Tasks to carry out >>
- a) Translate this sentence from the sawmill forum thread into Spanish: "Not having any idea what I was doing I built my mill backwards."
- b) Pick up the sawmill forum thread after its last line and write the next few lines of the discussion.

Reading passage >>
It's going the wrong way. Or is it a left handed one Kbeitz?
A&P saw Mill LLC.
45' of Wood Mizer, cutting since 1987.
License NH softwood grader.

Kbeitz

Quote from: Peter Drouin on November 25, 2016, 08:52:04 PM
It's going the wrong way. Or is it a left handed one Kbeitz?

Not having any idea what I was doing I built my mill backwards.
I have to turn every band inside out before putting them on my mill.
So. I'm building my sharpner backwards. It worked out better that way
because the tilt of the saw would have been wrong for a right hand mill.
Collector and builder of many things.
Love machine shop work
and Wood work shop work
And now a saw mill work

gww

K
QuoteIt worked out better that way
because the tilt of the saw would have been wrong for a right hand mill.
Sometimes you just get lucky.
gww

Ox

Joe Hillman described it better than I could.  Square across the face to keep the top of the tooth straight and square.  As in:  a perfect world, the bolt holding the stone on would be directly above the tooth to be sharpened. 

As far as coolant:  I have a Cooks sharpener and I think the only way to improve it would be coolant or oil.  But also, this is an additional expense and mess.  But would help with rusty blades.  It's the rust on the tooth tip that gets ya.  Makes for a dull blade in a quick hurry when the rust comes off.  Pros and cons with everything...you're doing just fine!
K.I.S.S. - Keep It Simple Stupid
Use it up, wear it out, make it do or do without
1989 GMC 3500 4x4 diesel dump and plow truck, 1964 Oliver 1600 Industrial with Parsons loader and backhoe, 1986 Zetor 5211, Cat's Claw sharpener, single tooth setter, homemade Linn Lumber 1900 style mill, old tools

Kbeitz

Quote from: Ox on November 26, 2016, 10:22:53 AM
Joe Hillman described it better than I could.  Square across the face to keep the top of the tooth straight and square.  As in:  a perfect world, the bolt holding the stone on would be directly above the tooth to be sharpened. 

As far as coolant:  I have a Cooks sharpener and I think the only way to improve it would be coolant or oil.  But also, this is an additional expense and mess.  But would help with rusty blades.  It's the rust on the tooth tip that gets ya.  Makes for a dull blade in a quick hurry when the rust comes off.  Pros and cons with everything...you're doing just fine!

Excerpted records >>
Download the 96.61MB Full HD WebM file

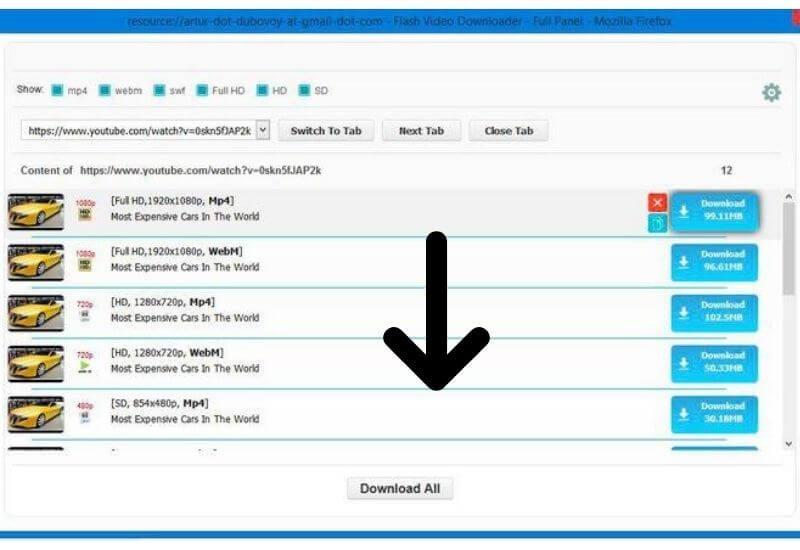point(713,261)

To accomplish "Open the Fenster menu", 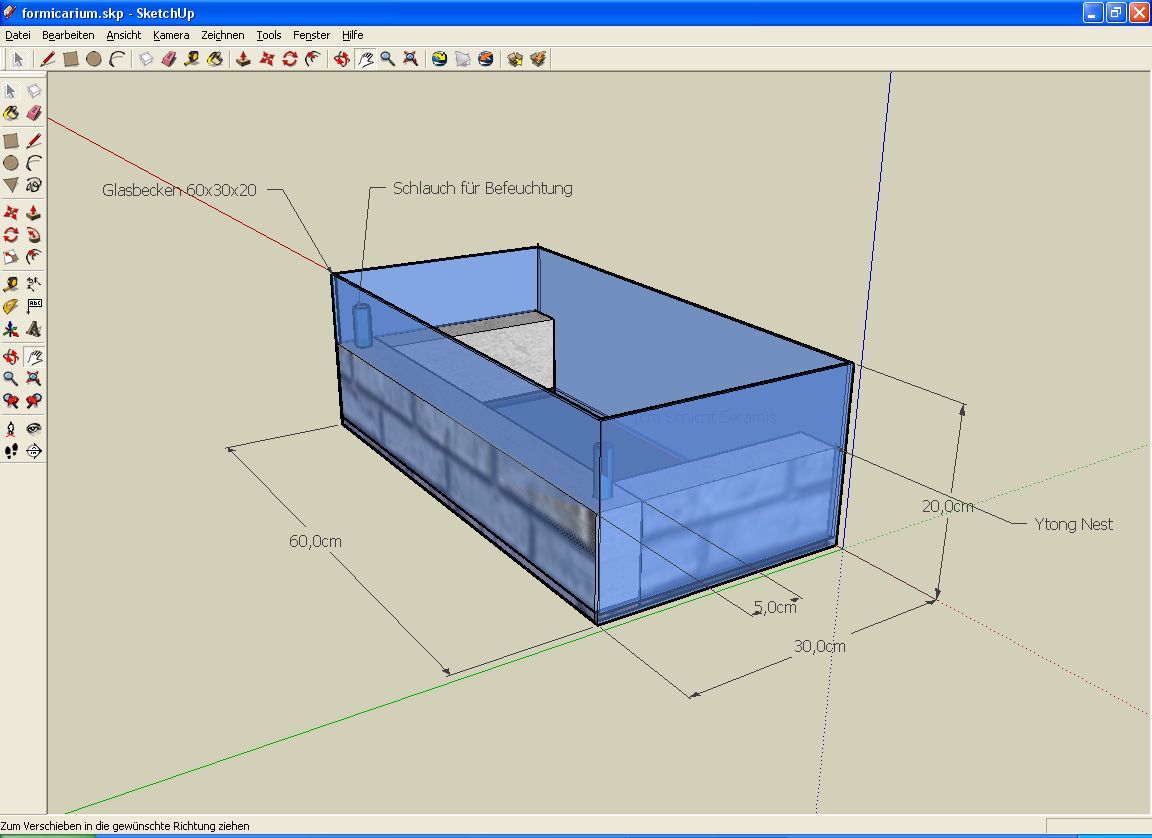I will point(311,35).
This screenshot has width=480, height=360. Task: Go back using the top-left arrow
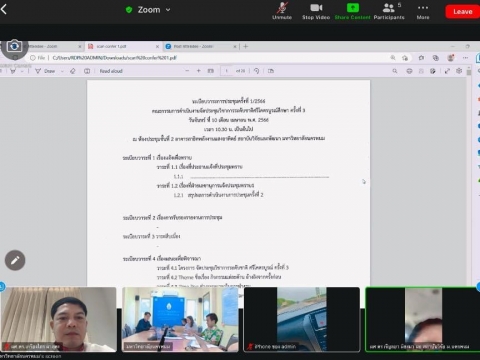coord(4,9)
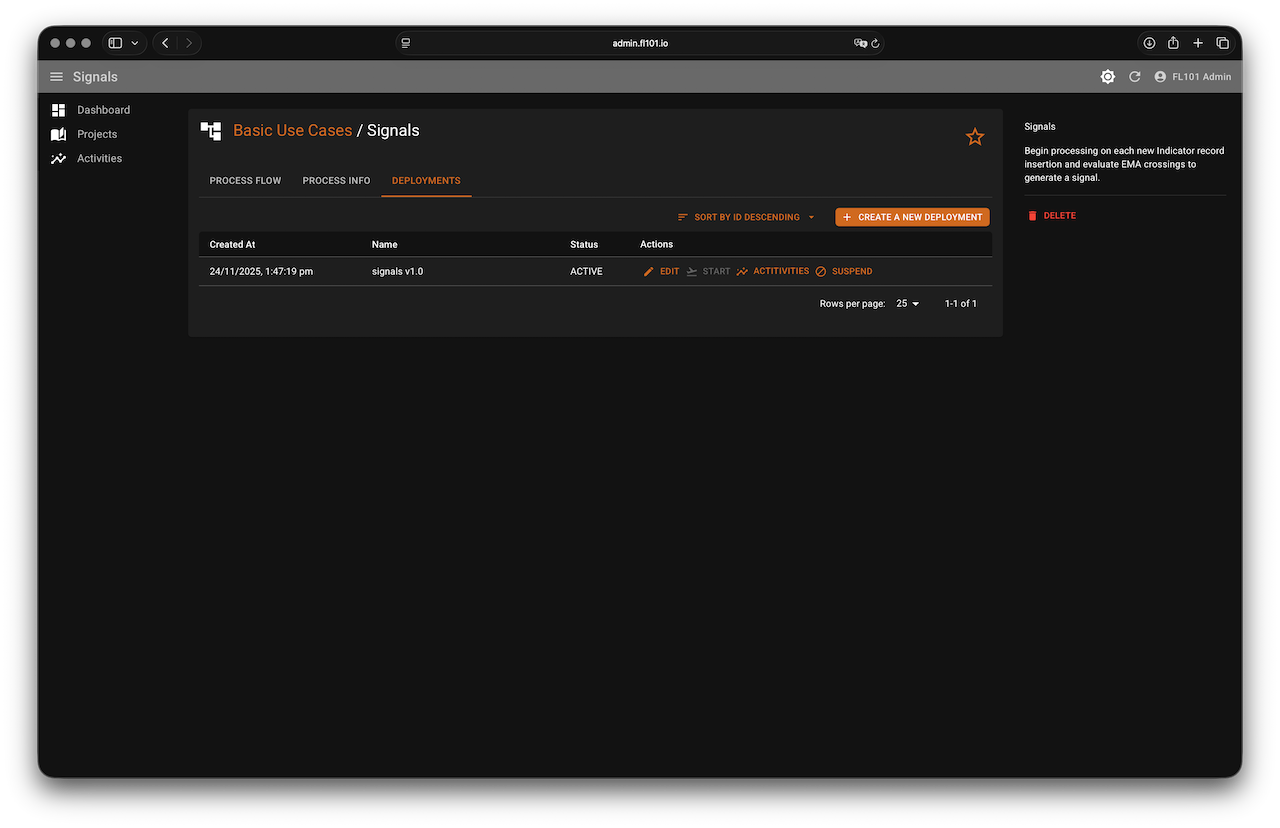Delete the Signals process

click(1051, 216)
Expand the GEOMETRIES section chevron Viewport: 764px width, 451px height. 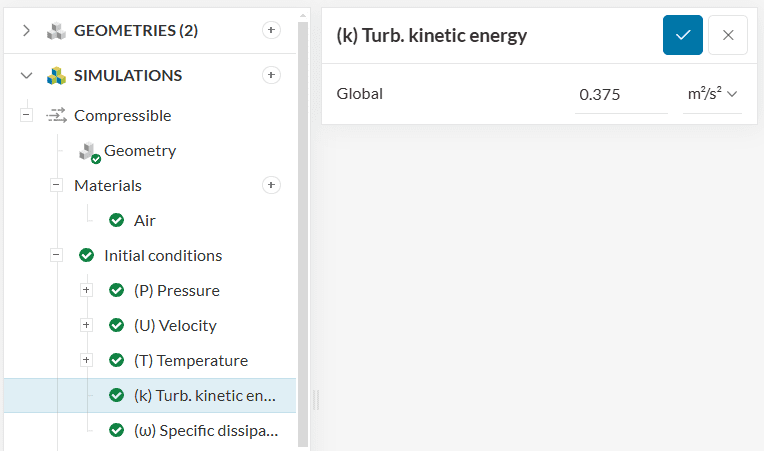[x=26, y=31]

Answers to the exercises >>
- a) Sin tener idea de lo que hacía, construí mi aserradero al revés.

- b)
Well with the bolt above the tooth that's getting sharpen is not going to work for me.
I'm setting this up so when I make the cut it's going to match the factory cut as close as I can.



 

Collector and builder of many things.
Love machine shop work
and Wood work shop work
And now a saw mill work

Joe Hillmann

Are the joints on the chop saw tight or is there any wiggle room.  If it is good and tight that's what you want.

If it has slop though you can use it to your advantage.  When you lower the blade you put pressure on the handle pushing it to the left as you lower it into the gullet then once you hit the bottom stop you put pressure on the handle to move it to the right so it touches the tooth.  You can bump it into the tooth a few times to take light cuts and not over heat the teeth.

Also make sure you get a hard stone.  I originally tried sharpening my blades with what ever stone I had laying around.  When I started sharpening the blade the first few teeth had a 10degree angle but as I went around the blade the grinding wheel wore and by the time I got to the end of the blade I had a negative angle on the last foot or so of the blade.

Kbeitz

Quote from: Joe Hillmann on November 28, 2016, 11:01:52 AM
Are the joints on the chop saw tight or is there any wiggle room.  If it is good and tight that's what you want.

If it has slop though you can use it to your advantage.  When you lower the blade you put pressure on the handle pushing it to the left as you lower it into the gullet then once you hit the bottom stop you put pressure on the handle to move it to the right so it touches the tooth.  You can bump it into the tooth a few times to take light cuts and not over heat the teeth.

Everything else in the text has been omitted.